[Data for processing]
◆ ◆ ◆

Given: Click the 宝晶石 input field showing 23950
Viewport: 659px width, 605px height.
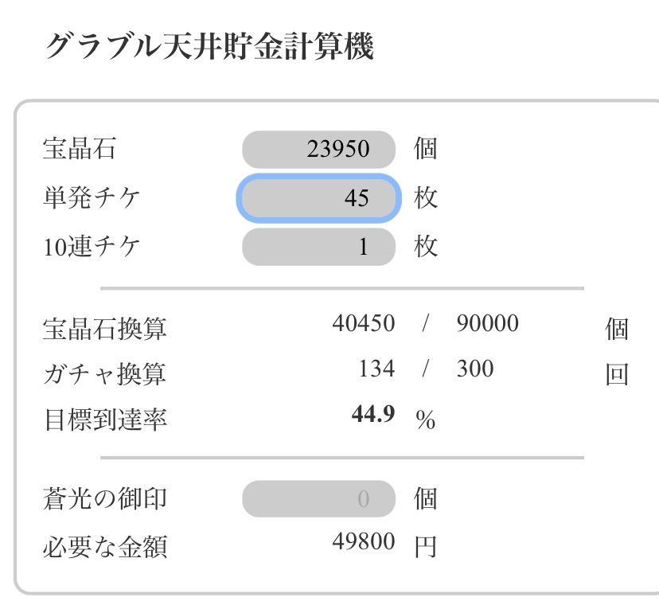Looking at the screenshot, I should (319, 149).
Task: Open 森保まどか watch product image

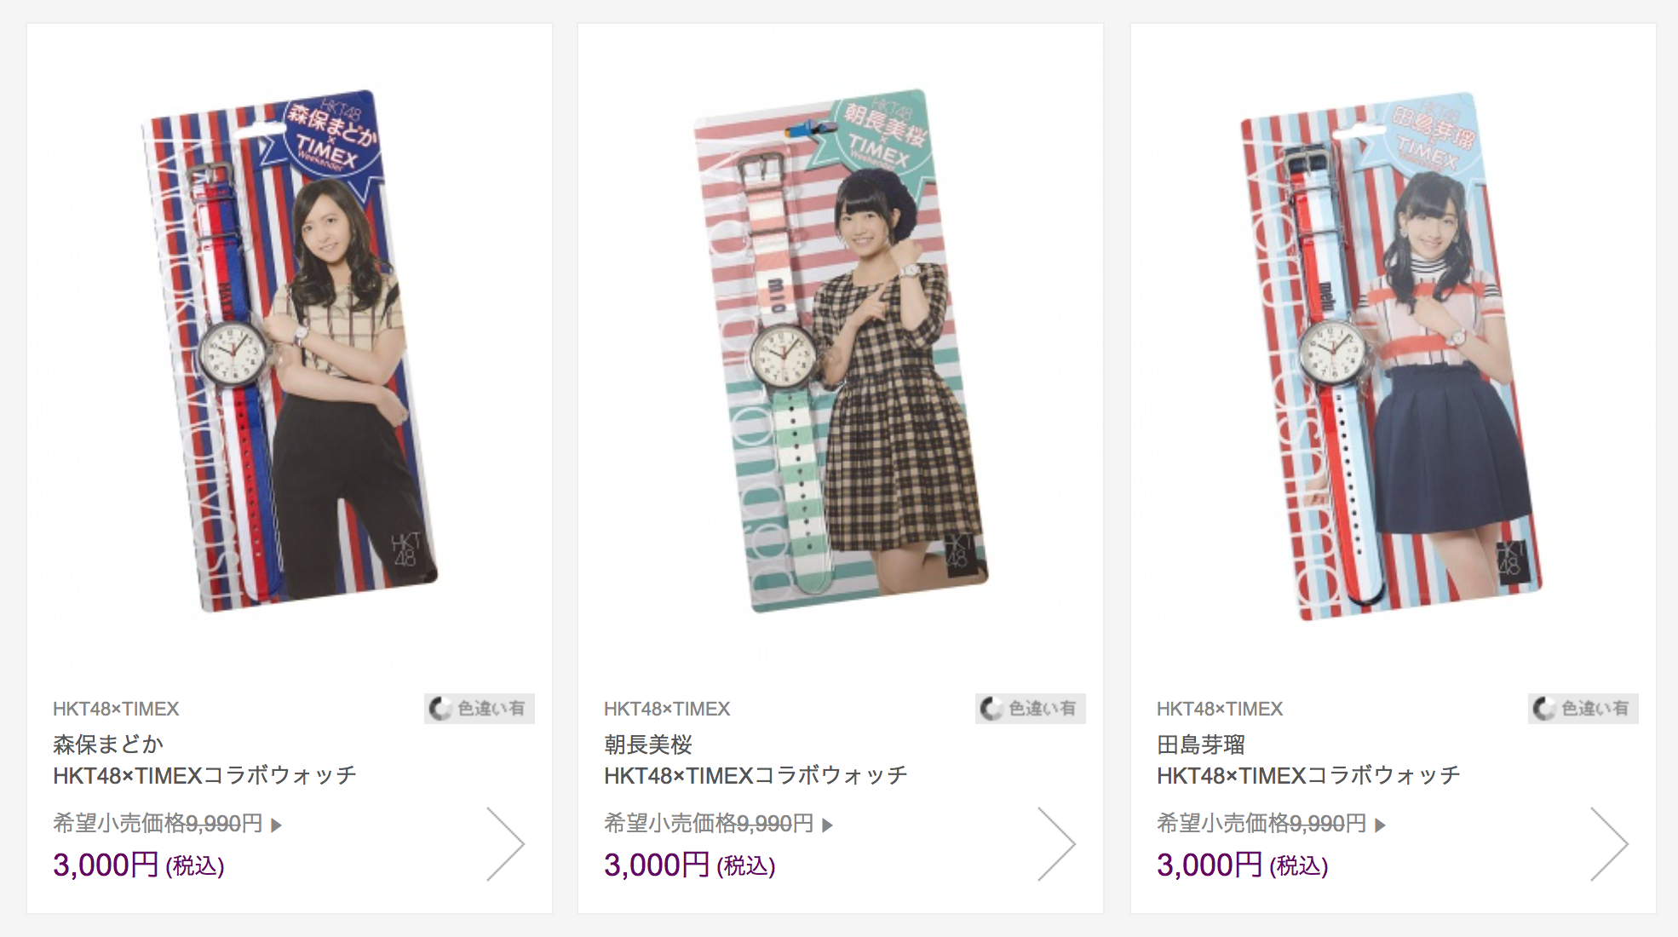Action: tap(289, 351)
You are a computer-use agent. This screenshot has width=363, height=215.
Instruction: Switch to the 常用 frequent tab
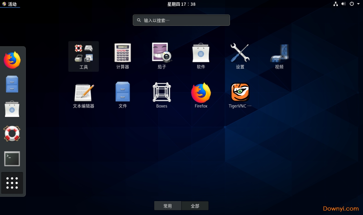click(x=168, y=206)
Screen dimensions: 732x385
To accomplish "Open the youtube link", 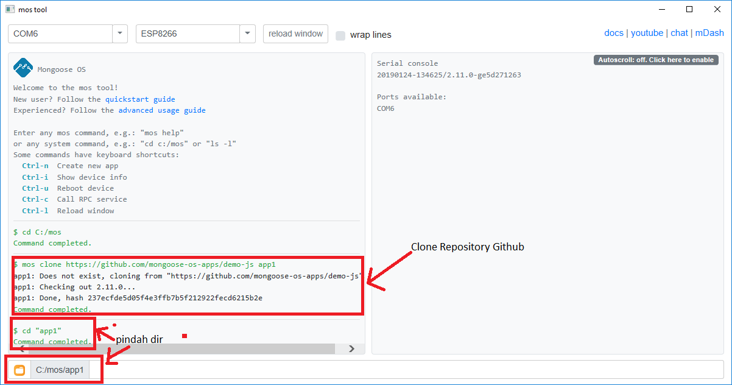I will click(x=647, y=33).
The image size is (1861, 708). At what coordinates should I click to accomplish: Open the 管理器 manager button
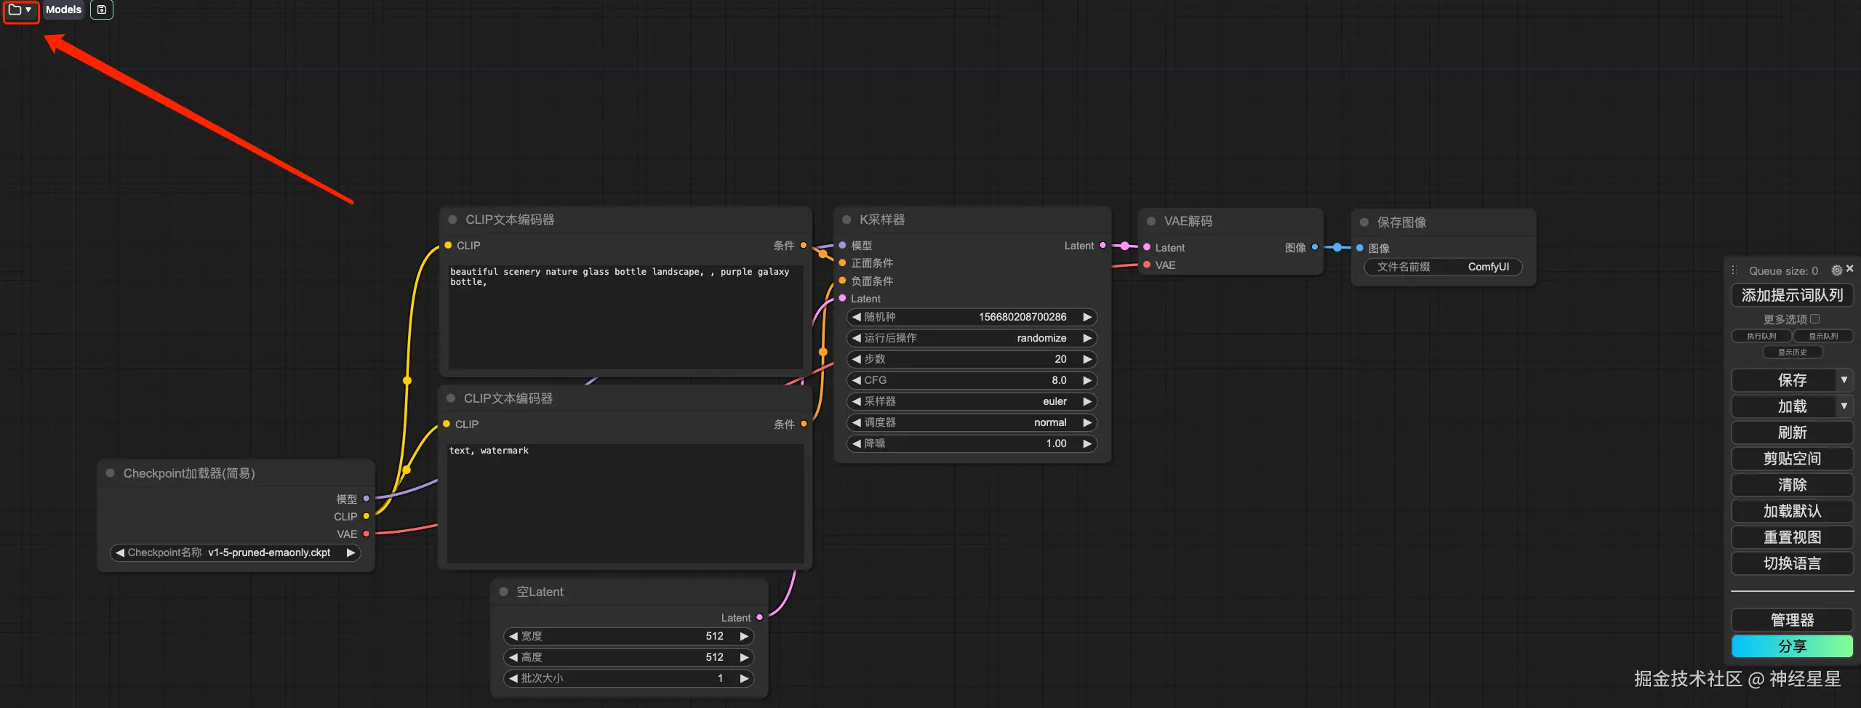point(1792,620)
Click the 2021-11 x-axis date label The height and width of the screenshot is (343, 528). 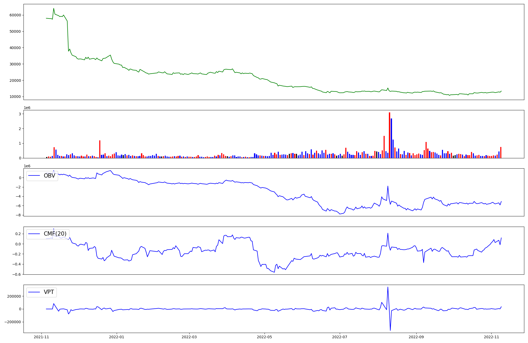coord(41,337)
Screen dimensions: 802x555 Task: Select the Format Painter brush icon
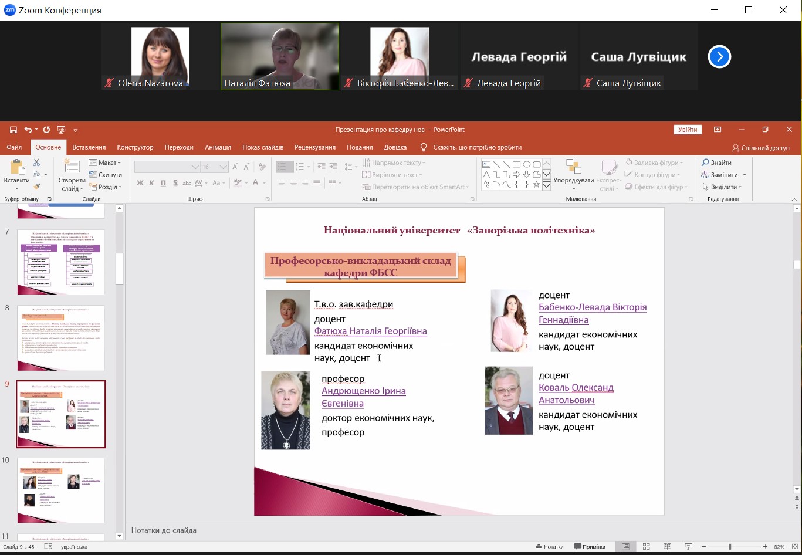pyautogui.click(x=36, y=187)
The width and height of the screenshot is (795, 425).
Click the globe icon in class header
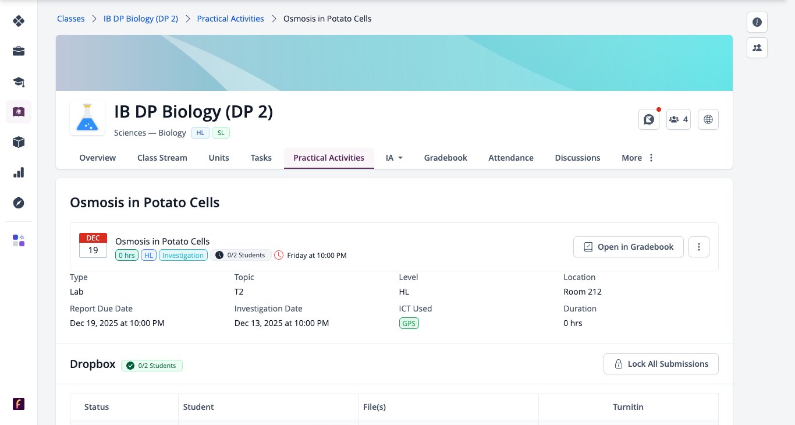[708, 119]

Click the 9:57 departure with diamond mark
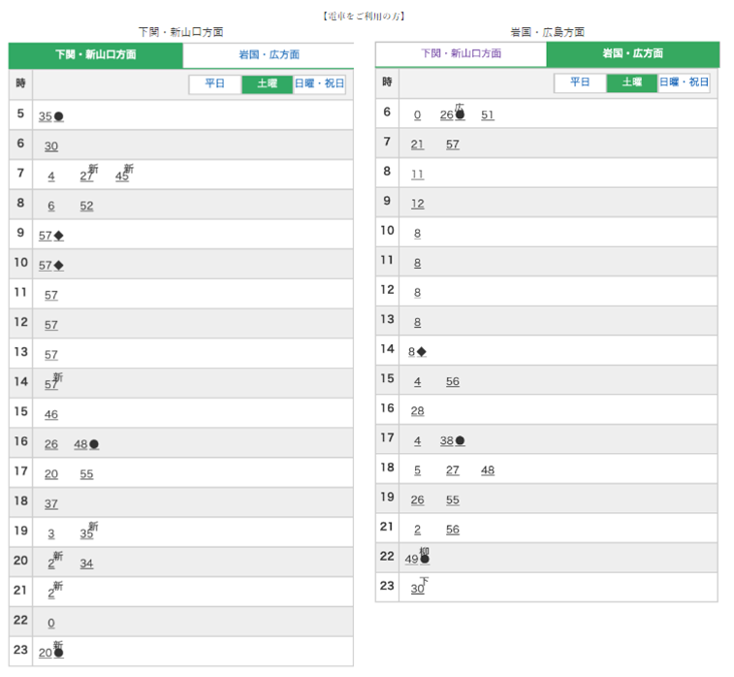46,236
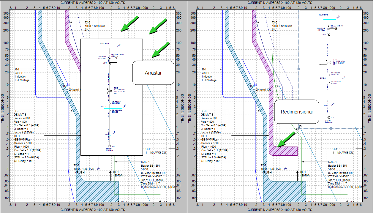Click the green arrow pointing at magenta hatched curve
This screenshot has width=373, height=213.
(287, 139)
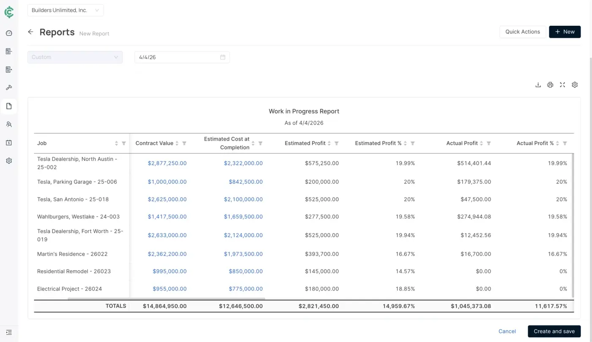Filter the Job column
This screenshot has height=342, width=592.
124,144
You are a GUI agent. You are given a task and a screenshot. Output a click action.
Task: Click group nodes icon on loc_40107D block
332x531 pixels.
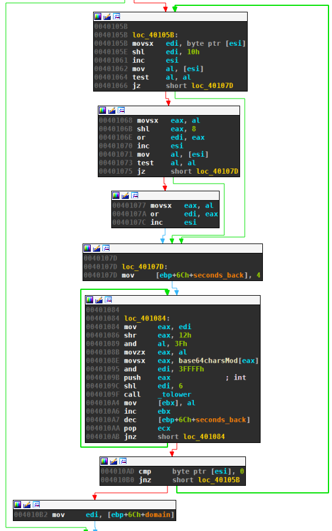click(x=106, y=248)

◆ ◆ ◆

Reproduce the part of the items that opens with the line containing "Screen dimensions: 802x555" and runs through the end of the items, including both ends, leaving the pictures out of your answer.

[The reply]
Screen dimensions: 802x555 Task: Select the Format Painter brush icon
pyautogui.click(x=36, y=187)
The width and height of the screenshot is (795, 425).
Click the globe icon in class header
[708, 119]

Click the 9:57 departure with diamond mark
46,236
Click the green arrow pointing at magenta hatched curve
This screenshot has width=373, height=213.
(287, 139)
Filter the Job column
This screenshot has height=342, width=592.
124,144
You are a GUI agent. You are given a task and a screenshot. Output a click action.
Task: Click group nodes icon on loc_40107D block
332x531 pixels.
click(x=106, y=248)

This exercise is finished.